:: Provided material

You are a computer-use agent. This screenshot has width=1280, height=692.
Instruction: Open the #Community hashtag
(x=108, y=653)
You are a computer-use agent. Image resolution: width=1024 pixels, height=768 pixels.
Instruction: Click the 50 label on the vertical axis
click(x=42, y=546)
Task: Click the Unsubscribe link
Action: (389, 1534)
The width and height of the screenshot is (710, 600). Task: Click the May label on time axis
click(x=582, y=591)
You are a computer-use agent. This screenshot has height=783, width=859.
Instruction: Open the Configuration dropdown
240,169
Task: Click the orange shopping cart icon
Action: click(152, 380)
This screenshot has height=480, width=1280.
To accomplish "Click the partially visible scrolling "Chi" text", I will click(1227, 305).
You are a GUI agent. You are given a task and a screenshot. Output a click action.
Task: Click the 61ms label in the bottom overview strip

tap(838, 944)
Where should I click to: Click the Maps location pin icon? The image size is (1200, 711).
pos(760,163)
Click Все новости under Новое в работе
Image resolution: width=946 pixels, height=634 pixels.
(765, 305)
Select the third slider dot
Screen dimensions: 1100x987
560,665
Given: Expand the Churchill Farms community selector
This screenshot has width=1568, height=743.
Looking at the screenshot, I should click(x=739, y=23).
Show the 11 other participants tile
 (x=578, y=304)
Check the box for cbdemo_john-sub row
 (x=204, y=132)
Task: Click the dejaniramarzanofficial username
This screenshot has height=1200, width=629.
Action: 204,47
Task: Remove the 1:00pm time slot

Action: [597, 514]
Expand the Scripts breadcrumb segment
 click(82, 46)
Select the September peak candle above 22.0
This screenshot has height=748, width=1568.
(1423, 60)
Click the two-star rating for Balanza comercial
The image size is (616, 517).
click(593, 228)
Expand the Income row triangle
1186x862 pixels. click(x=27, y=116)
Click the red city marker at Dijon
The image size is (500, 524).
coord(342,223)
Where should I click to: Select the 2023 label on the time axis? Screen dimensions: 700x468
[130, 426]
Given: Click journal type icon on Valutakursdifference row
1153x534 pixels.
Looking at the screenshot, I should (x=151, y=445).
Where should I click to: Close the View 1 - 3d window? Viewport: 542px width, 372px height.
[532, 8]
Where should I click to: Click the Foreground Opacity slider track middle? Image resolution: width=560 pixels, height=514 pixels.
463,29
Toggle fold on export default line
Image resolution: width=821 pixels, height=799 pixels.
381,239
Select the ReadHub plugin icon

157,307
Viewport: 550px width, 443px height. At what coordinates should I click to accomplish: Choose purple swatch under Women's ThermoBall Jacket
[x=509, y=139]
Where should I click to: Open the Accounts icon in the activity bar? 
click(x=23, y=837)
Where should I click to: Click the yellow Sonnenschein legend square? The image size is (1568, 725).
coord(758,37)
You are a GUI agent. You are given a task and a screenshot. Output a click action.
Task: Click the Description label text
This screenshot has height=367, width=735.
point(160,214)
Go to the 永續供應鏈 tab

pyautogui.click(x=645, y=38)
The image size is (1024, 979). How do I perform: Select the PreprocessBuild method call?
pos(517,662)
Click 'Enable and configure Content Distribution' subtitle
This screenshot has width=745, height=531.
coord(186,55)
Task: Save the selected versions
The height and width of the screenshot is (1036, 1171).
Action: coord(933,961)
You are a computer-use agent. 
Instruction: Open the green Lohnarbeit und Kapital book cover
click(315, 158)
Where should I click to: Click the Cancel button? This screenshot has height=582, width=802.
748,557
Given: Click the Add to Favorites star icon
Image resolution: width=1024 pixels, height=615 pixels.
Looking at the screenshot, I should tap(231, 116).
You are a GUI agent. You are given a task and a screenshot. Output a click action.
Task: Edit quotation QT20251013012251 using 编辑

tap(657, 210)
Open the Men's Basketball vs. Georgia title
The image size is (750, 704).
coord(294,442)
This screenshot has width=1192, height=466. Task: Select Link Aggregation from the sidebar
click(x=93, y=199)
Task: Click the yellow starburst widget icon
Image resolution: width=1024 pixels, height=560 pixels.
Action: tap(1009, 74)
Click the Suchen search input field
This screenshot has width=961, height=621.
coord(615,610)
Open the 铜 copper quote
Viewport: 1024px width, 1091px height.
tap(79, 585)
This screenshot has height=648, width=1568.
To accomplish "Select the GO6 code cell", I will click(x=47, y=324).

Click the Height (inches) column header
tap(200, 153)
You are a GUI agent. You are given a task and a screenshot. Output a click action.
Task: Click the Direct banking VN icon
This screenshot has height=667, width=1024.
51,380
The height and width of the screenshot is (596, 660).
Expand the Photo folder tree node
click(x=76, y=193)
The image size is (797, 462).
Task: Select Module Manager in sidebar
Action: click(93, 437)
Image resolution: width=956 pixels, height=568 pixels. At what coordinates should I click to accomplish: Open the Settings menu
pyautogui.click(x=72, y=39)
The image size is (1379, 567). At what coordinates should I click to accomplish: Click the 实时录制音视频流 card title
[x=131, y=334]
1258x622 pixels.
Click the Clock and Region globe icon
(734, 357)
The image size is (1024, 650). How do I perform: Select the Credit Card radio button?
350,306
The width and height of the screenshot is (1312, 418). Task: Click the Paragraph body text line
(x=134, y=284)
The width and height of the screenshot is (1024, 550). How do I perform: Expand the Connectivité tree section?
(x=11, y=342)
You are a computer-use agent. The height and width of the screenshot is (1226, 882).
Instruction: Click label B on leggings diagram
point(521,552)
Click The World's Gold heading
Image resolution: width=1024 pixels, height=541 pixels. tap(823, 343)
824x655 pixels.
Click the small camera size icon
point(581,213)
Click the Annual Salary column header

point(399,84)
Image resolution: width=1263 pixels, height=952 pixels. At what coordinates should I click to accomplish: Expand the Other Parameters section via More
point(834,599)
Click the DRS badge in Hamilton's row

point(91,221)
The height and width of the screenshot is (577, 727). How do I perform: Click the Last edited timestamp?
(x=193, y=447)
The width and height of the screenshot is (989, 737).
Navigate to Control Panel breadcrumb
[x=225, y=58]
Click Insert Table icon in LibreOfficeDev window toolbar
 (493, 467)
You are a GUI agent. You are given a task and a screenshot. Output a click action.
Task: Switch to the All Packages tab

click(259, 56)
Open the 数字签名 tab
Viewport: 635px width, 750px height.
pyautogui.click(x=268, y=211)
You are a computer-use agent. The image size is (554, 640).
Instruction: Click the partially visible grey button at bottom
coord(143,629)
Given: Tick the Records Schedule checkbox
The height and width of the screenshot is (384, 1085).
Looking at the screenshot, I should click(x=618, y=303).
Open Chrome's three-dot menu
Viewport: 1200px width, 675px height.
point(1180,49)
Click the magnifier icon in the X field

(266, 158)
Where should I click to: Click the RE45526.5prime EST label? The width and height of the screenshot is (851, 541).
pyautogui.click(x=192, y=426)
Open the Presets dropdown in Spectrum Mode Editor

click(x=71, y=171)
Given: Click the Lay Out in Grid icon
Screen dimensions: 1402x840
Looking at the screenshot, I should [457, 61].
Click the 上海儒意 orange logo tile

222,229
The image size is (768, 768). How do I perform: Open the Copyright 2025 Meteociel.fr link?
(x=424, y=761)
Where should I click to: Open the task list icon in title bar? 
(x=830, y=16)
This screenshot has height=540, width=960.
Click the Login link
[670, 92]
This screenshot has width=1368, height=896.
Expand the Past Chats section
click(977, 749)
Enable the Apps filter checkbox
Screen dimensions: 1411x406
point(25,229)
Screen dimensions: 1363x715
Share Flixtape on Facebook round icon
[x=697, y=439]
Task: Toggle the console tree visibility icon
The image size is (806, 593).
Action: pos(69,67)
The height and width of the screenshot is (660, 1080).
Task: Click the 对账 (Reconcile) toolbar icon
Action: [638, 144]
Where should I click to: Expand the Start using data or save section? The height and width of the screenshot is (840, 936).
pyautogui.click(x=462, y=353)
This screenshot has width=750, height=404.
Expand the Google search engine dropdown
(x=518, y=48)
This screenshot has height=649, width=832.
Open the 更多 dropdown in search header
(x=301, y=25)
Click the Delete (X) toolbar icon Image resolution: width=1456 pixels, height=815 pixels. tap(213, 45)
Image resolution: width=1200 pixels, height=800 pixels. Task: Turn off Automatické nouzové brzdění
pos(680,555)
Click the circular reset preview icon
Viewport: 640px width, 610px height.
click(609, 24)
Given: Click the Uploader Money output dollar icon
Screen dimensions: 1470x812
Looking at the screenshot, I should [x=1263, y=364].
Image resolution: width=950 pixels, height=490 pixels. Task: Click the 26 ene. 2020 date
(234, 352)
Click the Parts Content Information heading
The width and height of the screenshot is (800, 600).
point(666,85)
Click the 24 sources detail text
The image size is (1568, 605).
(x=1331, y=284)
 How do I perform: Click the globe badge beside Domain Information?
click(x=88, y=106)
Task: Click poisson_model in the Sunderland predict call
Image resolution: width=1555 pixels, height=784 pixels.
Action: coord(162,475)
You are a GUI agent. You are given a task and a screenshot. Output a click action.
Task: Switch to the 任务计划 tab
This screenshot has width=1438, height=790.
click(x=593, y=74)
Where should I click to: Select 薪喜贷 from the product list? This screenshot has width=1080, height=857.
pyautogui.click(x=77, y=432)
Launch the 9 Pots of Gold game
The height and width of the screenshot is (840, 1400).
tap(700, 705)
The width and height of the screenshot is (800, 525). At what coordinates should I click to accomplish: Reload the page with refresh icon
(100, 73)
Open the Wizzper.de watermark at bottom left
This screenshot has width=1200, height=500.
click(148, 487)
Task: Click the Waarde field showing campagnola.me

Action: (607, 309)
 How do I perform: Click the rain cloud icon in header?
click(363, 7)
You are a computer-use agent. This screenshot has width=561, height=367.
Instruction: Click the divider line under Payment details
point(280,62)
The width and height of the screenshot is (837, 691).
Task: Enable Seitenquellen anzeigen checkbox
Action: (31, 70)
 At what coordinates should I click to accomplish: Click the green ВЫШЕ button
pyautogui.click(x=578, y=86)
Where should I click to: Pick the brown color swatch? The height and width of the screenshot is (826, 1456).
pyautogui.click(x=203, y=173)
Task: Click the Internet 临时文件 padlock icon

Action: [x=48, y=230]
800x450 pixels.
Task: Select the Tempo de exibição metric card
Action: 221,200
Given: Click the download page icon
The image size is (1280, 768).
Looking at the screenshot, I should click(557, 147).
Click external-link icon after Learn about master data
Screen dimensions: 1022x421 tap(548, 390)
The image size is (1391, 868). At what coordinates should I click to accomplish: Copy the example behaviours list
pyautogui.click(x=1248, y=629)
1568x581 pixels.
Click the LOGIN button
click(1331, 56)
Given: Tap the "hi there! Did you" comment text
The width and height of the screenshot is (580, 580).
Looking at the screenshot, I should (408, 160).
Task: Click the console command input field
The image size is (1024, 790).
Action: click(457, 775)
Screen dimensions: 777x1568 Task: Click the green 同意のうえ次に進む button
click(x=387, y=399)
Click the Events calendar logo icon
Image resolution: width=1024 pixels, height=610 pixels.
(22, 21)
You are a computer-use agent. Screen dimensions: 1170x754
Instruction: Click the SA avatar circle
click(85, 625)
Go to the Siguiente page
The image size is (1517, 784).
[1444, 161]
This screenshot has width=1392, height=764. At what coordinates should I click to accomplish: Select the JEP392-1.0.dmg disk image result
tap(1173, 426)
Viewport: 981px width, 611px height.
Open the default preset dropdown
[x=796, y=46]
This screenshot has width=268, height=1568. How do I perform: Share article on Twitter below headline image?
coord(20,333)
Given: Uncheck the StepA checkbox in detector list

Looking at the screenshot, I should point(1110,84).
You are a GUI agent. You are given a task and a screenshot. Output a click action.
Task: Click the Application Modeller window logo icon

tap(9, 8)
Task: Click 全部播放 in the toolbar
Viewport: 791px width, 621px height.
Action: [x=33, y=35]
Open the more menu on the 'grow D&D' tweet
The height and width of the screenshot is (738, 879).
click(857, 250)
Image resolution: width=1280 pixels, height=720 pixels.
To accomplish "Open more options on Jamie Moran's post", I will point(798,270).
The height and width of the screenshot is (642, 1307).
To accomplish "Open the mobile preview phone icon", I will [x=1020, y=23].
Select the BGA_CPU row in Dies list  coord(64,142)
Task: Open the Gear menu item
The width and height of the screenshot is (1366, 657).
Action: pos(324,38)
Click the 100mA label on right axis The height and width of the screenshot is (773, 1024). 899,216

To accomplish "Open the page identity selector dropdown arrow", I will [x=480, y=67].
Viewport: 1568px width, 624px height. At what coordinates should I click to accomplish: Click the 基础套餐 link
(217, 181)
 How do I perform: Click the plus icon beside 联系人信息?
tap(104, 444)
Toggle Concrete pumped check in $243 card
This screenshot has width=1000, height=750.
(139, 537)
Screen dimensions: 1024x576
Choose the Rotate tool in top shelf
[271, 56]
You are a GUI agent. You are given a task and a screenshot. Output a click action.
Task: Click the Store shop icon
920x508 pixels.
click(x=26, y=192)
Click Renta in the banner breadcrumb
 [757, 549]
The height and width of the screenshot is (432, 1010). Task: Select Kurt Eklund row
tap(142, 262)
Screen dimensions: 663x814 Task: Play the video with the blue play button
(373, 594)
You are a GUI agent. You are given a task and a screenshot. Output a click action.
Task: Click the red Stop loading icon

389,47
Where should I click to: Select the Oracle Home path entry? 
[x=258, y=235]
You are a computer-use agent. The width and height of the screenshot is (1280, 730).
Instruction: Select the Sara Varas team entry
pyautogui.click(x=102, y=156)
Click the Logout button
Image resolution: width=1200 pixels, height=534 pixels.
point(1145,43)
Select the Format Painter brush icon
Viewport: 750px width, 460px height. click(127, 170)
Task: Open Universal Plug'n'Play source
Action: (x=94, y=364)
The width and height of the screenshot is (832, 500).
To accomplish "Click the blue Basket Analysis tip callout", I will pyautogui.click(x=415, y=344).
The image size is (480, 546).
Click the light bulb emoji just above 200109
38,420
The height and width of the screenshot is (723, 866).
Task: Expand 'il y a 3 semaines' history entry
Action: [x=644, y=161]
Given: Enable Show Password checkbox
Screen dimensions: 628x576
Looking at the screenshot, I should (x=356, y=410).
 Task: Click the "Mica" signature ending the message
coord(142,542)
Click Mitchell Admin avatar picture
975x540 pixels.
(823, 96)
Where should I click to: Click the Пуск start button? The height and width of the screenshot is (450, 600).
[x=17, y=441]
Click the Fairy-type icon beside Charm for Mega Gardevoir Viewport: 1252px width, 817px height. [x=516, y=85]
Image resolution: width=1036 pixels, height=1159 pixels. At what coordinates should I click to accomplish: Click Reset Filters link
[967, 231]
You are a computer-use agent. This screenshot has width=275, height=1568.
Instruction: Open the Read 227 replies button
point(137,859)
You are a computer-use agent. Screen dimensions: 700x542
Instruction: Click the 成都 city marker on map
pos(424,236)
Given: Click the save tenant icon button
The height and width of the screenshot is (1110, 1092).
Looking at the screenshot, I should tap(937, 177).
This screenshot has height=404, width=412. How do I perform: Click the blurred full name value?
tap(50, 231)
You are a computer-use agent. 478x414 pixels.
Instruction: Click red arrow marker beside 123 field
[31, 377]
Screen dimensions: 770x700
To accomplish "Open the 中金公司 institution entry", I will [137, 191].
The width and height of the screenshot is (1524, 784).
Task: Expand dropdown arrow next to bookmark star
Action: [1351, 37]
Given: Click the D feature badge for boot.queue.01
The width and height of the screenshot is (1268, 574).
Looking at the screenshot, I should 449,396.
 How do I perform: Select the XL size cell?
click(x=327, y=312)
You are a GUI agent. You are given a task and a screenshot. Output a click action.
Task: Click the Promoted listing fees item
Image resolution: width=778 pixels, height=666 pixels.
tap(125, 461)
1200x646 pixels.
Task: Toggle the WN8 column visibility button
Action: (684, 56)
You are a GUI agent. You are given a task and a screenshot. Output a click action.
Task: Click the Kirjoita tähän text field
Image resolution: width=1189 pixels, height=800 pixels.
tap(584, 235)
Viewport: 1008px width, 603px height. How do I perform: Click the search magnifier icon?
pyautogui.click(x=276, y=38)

::::

Would you please reproduce the records above exactly, only from their first line through the line holding "You are a computer-use agent. Image", with both ends included?

**Exercise output**
You are a computer-use agent. This screenshot has width=1280, height=692.
Instruction: Open the #Community hashtag
(x=108, y=653)
You are a computer-use agent. Image resolution: width=1024 pixels, height=768 pixels.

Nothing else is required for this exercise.